You can enable exactly-once semantics (EOS) for replication flows in Streams Replication Manager to ensure that transactions are replicated without duplication.

The progress of MirrorSourceConnector is tracked by periodically committing the offsets of the processed messages. If the connector fails, uncommitted messages are reprocessed after the connector starts running again.

Using EOS, source connectors are able to handle offset commits and message produces in a single transaction. This either results in a successful operation where messages are produced to the target topic along with offset commits, or a rollback of the whole operation. EOS is enabled in Streams Replication Manager with the exactly.once.source.support property.

If transactional producers are writing messages to the source topic, Cloudera recommends that you filter records from the aborted transactions out from the replicated data. Otherwise, aborted transactions are marked as committed in the target, which results in invalid data. This is configured in your MirrorSourceConnector with the isolation.level property. You set the property to read_committed.
  1. Enable EOS in Cloudera Manager.
    1. In Cloudera Manager, select the SRM service and go to Configuration.
    2. Find the Streams Replication Manager's Replication Configs property.
    3. Add the exactly.once.source.support property.

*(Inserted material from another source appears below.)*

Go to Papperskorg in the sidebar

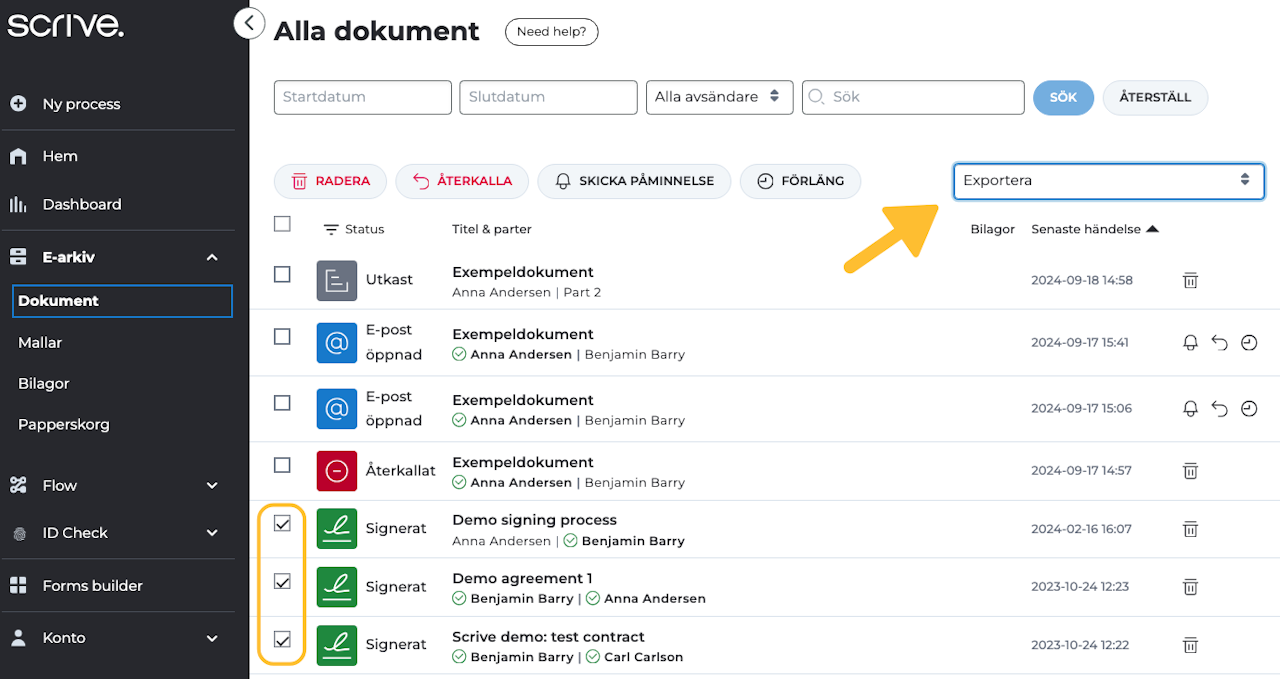click(63, 424)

      Configuration differs for newly deployed resources and existing resources.

      • For new deployments, set the value to enabled.
      • For existing deployments, you must follow a two-step process to avoid downtime:
        1. Set the value to preparing.
        2. Click Save Changes.
        3. Restart the Streams Replication Manager service.
        4. Wait for the replication to stabilize.
        5. Update the value to enabled.
  2. Set the consumer isolation level.
    1. In the same Streams Replication Manager's Replication Configs property, configure the isolation level.
    2. To set it globally for all connectors, add:
      connectors.consumer.isolation.level=read_committed
    3. Alternatively, to set it for a specific replication flow, add:
      [SOURCE]->[TARGET].consumer.isolation.level=read_committed

      Replace [SOURCE] and [TARGET] with the cluster aliases.

  3. Click Save Changes.
  4. Restart the Streams Replication Manager service.